LIMITI AL DIRITTO DI PROPRIETÀ’ - DISCIPLINA CIVILISTCA

1. DIVIETO degli ATTI EMULATIVI (art. 833 c.c.) “il proprietario non può fare atti i quali non abbiano altro scopo che quello di nuocere o recare molestia ad altri.” Puoi fare quello che vuoi nella tua proprietà, ma non fino al punto da comportarti in modo tale da nuocere il diritto di qualcun altro. Esempio: la costruzione di un muro/edificio, a me inutile, ma solo per impedirti di godere della tua vista mare.

2. DIVIEITO di IMMISIONI (art. 844 c.c.) “Il proprietario di un fondo non può impedire le immissioni di fumo o di calore, le esalazioni, i rumori, gli scuotimenti e simili propagazioni derivanti dal fondo del vicino, se non superano la normale tollerabilità, avuto anche riguardo alle condizioni dei luoghi. Nell’applicare questa norma l’autorità giudiziaria deve contemperare le esigenze della produzione con le ragioni della proprietà. Può tener conto della priorità di un determinato uso.” Io in casa mia posso fare ciò che voglio, ma comunque tenendo conto:

a. Della normale tollerabilità: il vicino non può subito lamentarsi, quindi deve essere un minimo tollerabile;

b. Delle condizioni dei luoghi: quello che è tollerabile in un luogo, non lo è in un altro, quindi se ci troviamo in una zona residenziale silenziosa o meno, la tollerabilità varia in funzione dei luoghi;

c. Delle esigenze della produzione: i rumori derivanti da attività produttive devono essere tollerati di più rispetto agli altri rumori derivanti da altri motivi;

d. Delle priorità di un determinato uso: se io decido di costruire una villa vicino a una fabbrica rumorosa, quando ho terminato la costruzione non posso lamentarmi del rumore proveniente da esso.

e. Delle lesioni al diritto alla salute (integrazione giurisdizionale, fa capo la costituzione): se l’immissione comporta la lesione del diritto alla salute, essa non sarà MAI tollerabile.

3. DISTANZE TRA EDIFICI (art. 869 c.c. e seguenti) non è di particolare importanza all’interno di un dipartimento di economia, tali articoli regolano ogni tipo di conflitto derivante dai conflitti con il rapporto di vicinato.

LIMITI AL DIRITTO DI PROPRIETA’ – DISCIPLINA COSTITUZIONALE

Nel corso della storia vi erano differenti idee, la costituzione fu scritta dai padri costituenti (nel 1948) che hanno cercato di mantenere un equilibrio tra le opposte fazioni politiche: filo-fasciste con istanze conservatrici e filo-comuniste con istanze

progressiste. Quindi sostanzialmente vi erano 6 anni di differenza tra le due discipline, codice civile e costituzione, di conseguenza un concetto di fondo differente della proprietà.
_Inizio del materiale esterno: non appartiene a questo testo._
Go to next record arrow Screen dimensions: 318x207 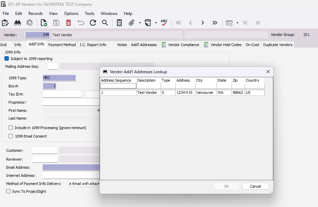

Ad esempio in unione sovietica la proprietà privata non esisteva e all’epoca della costituzione era forte il desiderio di avvicinamento all’unione sovietica, quindi avevamo un concetto estremamente diverso di proprietà dove essa è passata ad essere esclusivamente pubblica poiché in grado di saper distribuire la ricchezza in modo più efficiente. La costituzione si è trovata nella condizione a dover mediare a queste due opposte istanze:

ARTICOLO 42 della COSTITUZIONE

“La proprietà è pubblica o privata” quindi la proprietà è pubblica ma manteniamo anche quella privata;

“La proprietà privata è riconosciuta e garantita dalla legge...” la costituzione ci garantisce che può esistere la proprietà privata, 10 anni prima non era scontato che ci dovesse essere proprietà privata, infatti nel codice civile non ne fa riferimento.

“...che ne determina i modi di acquisto, di godimento e i limiti allo scopo di assicurarne la funzione sociale e di renderla accessibile a tutti.” La proprietà privata la manteniamo purché abbia una funzione sociale e purché sia accessibile a tutti, qui si nota l’equilibrio che i padri costituenti hanno voluto mantenere.